__About this exercise__: Your answer must be an exact copy of the lines from the one containing "Click the Go to Anything search field" through the last line of the records below, with no pictures; please include nothing else.

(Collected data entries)
* * * *

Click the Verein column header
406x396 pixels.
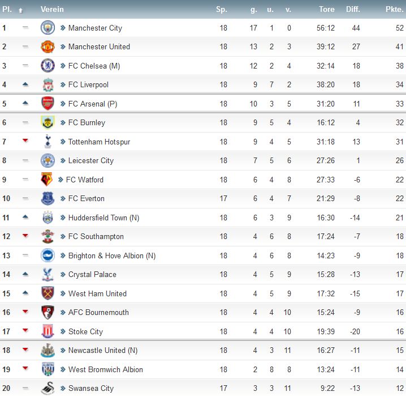coord(52,10)

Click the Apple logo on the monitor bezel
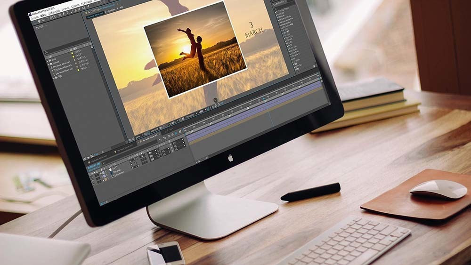point(230,158)
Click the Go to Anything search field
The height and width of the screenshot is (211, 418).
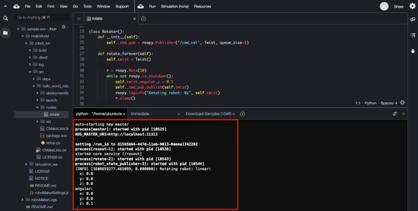tap(42, 18)
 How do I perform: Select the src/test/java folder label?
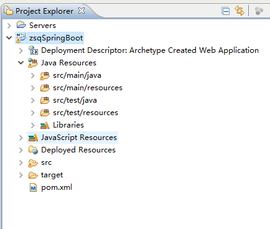pos(75,100)
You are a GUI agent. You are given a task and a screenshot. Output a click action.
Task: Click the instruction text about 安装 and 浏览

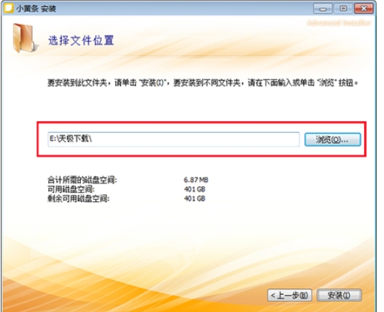pyautogui.click(x=203, y=82)
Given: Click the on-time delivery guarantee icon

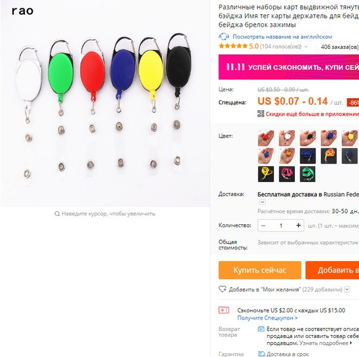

* * * *

__Solved exercise__:
Click the Go to Anything search field
The height and width of the screenshot is (211, 418).
tap(42, 18)
 How do I perform: Select the src/test/java folder label?
pos(75,100)
You are a GUI agent. You are given a task and a screenshot. Output a click action.
Task: Click the instruction text about 安装 and 浏览

pyautogui.click(x=203, y=82)
Given: Click the on-time delivery guarantee icon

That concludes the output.